No need to book for Thu 3 and Fri 4 April
Please book a Longplayer Live ticket to enter the installation on Sat 5 April
Thu 3 April: 7pm-10pm – FREE to enter
Friday 4 April: 11am-10pm – FREE to enter
No need to book. Please enter through our box office doors
Sat 5 April: 8am-11pm
On Sat 5 April, the Nine Earths installation is included in the Longplayer Live ticket which can be purchased in advance or walk up on the day.
Nine Earths is an immersive artwork that explores the relationship between ordinary lives and humanity’s excessive demand for the Earth’s resources. The immersive installation takes its audience on an audiovisual journey, blending words, film, photography, sound and data graphics to explore human consumption and its impact on our world.
Nine Earths is a collaborative piece created by the arts collective D-Fuse. Central to the piece are “citizen stories” of ordinary people describing their daily routines, hopes and fears. The artwork travels through several continents, bringing together local experiences with its global theme.
Nine Earths has been developed in collaboration with researchers, scientists and filmmakers worldwide. Originally commissioned by the British Council to mark the UK hosting of COP26, the UN climate change conference in Glasgow in 2021, the artwork is a dynamic piece that continues to evolve – adding different places, people and their stories as time goes on. For this special presentation a group of young people are collaborating with D-Fuse at the Roundhouse to add new “citizen stories” to the work.

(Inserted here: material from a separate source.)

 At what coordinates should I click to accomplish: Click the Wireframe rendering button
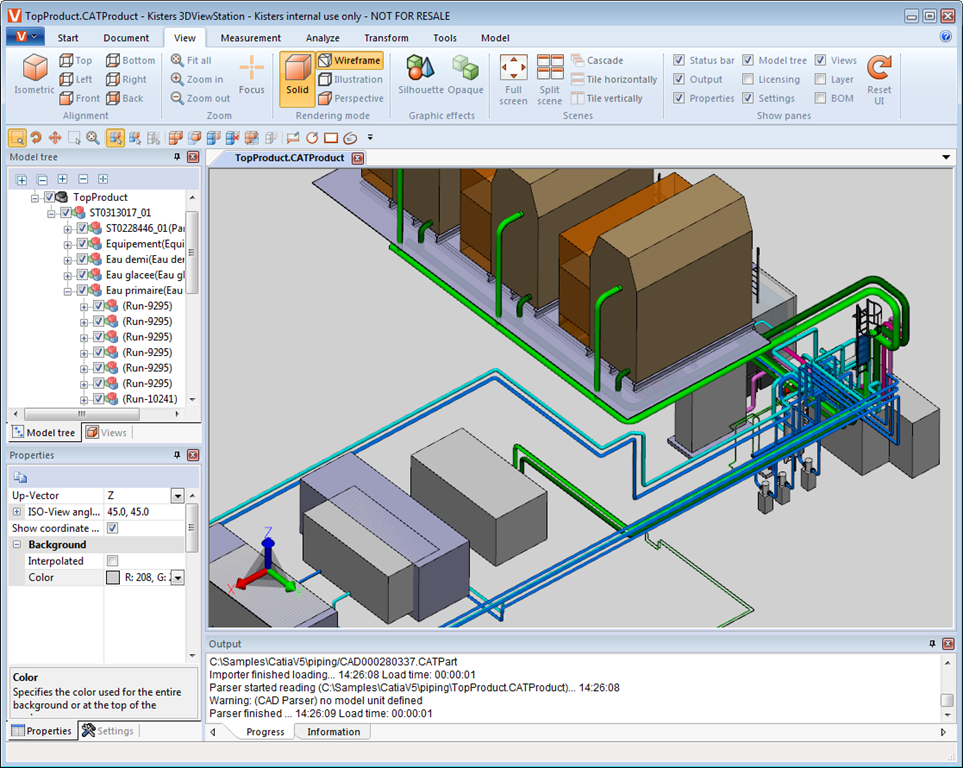click(350, 61)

Influenced by Rutger Bregman’s book Humankind: A Hopeful History, Nine Earths makes the argument that it is realistic – as well as revolutionary – to assume that people are essentially good and that, together, we can build a better future.
Why Nine Earths?
Each year human demand for natural resources — our ecological footprint — exceeds what our planet can regenerate in that time. We are going beyond what scientists call our planetary boundaries, and in doing so putting all our futures at risk. If we all consumed as much as Americans, for example, we would need the equivalent of five Earths’ worth of the planet’s resources. The Nine Earths of the title is inspired by the ecological footprint of the highest consuming nation of all — Qatar.